>>>

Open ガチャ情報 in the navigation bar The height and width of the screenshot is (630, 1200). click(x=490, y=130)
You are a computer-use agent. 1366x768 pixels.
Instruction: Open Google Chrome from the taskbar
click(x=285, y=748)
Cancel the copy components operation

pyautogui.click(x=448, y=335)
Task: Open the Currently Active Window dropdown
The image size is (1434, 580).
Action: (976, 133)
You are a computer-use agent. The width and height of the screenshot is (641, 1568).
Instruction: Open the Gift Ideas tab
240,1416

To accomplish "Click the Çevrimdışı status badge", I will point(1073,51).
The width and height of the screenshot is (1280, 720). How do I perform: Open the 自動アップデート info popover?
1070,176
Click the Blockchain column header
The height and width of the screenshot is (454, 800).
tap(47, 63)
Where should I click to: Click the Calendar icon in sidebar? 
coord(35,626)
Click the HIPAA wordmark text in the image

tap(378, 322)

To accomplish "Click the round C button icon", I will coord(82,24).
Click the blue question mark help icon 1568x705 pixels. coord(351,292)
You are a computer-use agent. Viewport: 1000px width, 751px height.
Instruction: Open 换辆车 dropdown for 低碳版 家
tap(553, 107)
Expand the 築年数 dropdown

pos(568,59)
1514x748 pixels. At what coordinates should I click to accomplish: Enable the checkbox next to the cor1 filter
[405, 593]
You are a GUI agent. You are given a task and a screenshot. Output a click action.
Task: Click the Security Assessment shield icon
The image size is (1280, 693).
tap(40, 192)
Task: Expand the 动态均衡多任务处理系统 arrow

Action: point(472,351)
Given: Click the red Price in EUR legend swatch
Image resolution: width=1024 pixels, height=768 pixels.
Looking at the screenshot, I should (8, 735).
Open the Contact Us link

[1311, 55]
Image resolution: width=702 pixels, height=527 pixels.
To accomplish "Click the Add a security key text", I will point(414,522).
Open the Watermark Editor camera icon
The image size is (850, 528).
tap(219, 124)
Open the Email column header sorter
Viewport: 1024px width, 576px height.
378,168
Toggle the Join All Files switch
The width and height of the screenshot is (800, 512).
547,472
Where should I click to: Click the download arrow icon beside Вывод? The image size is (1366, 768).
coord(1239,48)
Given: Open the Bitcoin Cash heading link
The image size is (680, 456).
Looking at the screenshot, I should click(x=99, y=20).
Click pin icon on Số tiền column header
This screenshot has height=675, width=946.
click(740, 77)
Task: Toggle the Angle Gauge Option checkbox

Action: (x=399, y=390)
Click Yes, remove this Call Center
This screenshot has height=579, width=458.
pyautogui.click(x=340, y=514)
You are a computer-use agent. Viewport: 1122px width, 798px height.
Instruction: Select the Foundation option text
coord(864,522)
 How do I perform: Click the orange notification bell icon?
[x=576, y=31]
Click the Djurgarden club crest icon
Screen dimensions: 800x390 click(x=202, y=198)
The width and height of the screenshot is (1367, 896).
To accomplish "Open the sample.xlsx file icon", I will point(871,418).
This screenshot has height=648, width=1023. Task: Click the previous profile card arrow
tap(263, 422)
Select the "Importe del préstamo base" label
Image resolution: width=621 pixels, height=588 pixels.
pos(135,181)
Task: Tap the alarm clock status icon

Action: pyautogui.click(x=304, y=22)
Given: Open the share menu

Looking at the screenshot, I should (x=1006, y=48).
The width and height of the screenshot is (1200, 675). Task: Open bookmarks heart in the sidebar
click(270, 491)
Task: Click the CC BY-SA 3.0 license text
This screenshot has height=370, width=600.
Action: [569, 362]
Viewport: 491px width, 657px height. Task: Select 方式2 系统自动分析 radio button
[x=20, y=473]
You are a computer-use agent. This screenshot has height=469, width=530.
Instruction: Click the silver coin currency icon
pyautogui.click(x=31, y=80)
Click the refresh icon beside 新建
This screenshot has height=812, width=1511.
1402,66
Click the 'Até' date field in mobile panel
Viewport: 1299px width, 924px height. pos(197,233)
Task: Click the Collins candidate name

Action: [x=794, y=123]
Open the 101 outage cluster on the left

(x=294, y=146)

<<<

Each line above must be printed exactly as it appears.

* [Response]
Open ガチャ情報 in the navigation bar The height and width of the screenshot is (630, 1200). click(x=490, y=130)
You are a computer-use agent. 1366x768 pixels.
Instruction: Open Google Chrome from the taskbar
click(x=285, y=748)
Cancel the copy components operation

pyautogui.click(x=448, y=335)
Task: Open the Currently Active Window dropdown
The image size is (1434, 580).
Action: (976, 133)
You are a computer-use agent. The width and height of the screenshot is (641, 1568).
Instruction: Open the Gift Ideas tab
240,1416

To accomplish "Click the Çevrimdışı status badge", I will point(1073,51).
The width and height of the screenshot is (1280, 720). How do I perform: Open the 自動アップデート info popover?
1070,176
Click the Blockchain column header
The height and width of the screenshot is (454, 800).
tap(47, 63)
Where should I click to: Click the Calendar icon in sidebar? 
coord(35,626)
Click the HIPAA wordmark text in the image

tap(378, 322)

To accomplish "Click the round C button icon", I will coord(82,24).
Click the blue question mark help icon 1568x705 pixels. coord(351,292)
You are a computer-use agent. Viewport: 1000px width, 751px height.
Instruction: Open 换辆车 dropdown for 低碳版 家
tap(553, 107)
Expand the 築年数 dropdown

pos(568,59)
1514x748 pixels. At what coordinates should I click to accomplish: Enable the checkbox next to the cor1 filter
[405, 593]
You are a GUI agent. You are given a task and a screenshot. Output a click action.
Task: Click the Security Assessment shield icon
The image size is (1280, 693).
tap(40, 192)
Task: Expand the 动态均衡多任务处理系统 arrow

Action: point(472,351)
Given: Click the red Price in EUR legend swatch
Image resolution: width=1024 pixels, height=768 pixels.
Looking at the screenshot, I should (8, 735).
Open the Contact Us link

[1311, 55]
Image resolution: width=702 pixels, height=527 pixels.
To accomplish "Click the Add a security key text", I will point(414,522).
Open the Watermark Editor camera icon
The image size is (850, 528).
tap(219, 124)
Open the Email column header sorter
Viewport: 1024px width, 576px height.
378,168
Toggle the Join All Files switch
The width and height of the screenshot is (800, 512).
547,472
Where should I click to: Click the download arrow icon beside Вывод? The image size is (1366, 768).
coord(1239,48)
Given: Open the Bitcoin Cash heading link
The image size is (680, 456).
Looking at the screenshot, I should click(x=99, y=20).
Click pin icon on Số tiền column header
This screenshot has height=675, width=946.
click(740, 77)
Task: Toggle the Angle Gauge Option checkbox

Action: (x=399, y=390)
Click Yes, remove this Call Center
This screenshot has height=579, width=458.
pyautogui.click(x=340, y=514)
You are a computer-use agent. Viewport: 1122px width, 798px height.
Instruction: Select the Foundation option text
coord(864,522)
 How do I perform: Click the orange notification bell icon?
[x=576, y=31]
Click the Djurgarden club crest icon
Screen dimensions: 800x390 click(x=202, y=198)
The width and height of the screenshot is (1367, 896).
To accomplish "Open the sample.xlsx file icon", I will point(871,418).
This screenshot has height=648, width=1023. Task: Click the previous profile card arrow
tap(263, 422)
Select the "Importe del préstamo base" label
Image resolution: width=621 pixels, height=588 pixels.
pos(135,181)
Task: Tap the alarm clock status icon

Action: pyautogui.click(x=304, y=22)
Given: Open the share menu

Looking at the screenshot, I should (x=1006, y=48).
The width and height of the screenshot is (1200, 675). Task: Open bookmarks heart in the sidebar
click(270, 491)
Task: Click the CC BY-SA 3.0 license text
This screenshot has height=370, width=600.
Action: [569, 362]
Viewport: 491px width, 657px height. Task: Select 方式2 系统自动分析 radio button
[x=20, y=473]
You are a computer-use agent. This screenshot has height=469, width=530.
Instruction: Click the silver coin currency icon
pyautogui.click(x=31, y=80)
Click the refresh icon beside 新建
This screenshot has height=812, width=1511.
1402,66
Click the 'Até' date field in mobile panel
Viewport: 1299px width, 924px height. pos(197,233)
Task: Click the Collins candidate name

Action: [x=794, y=123]
Open the 101 outage cluster on the left

(x=294, y=146)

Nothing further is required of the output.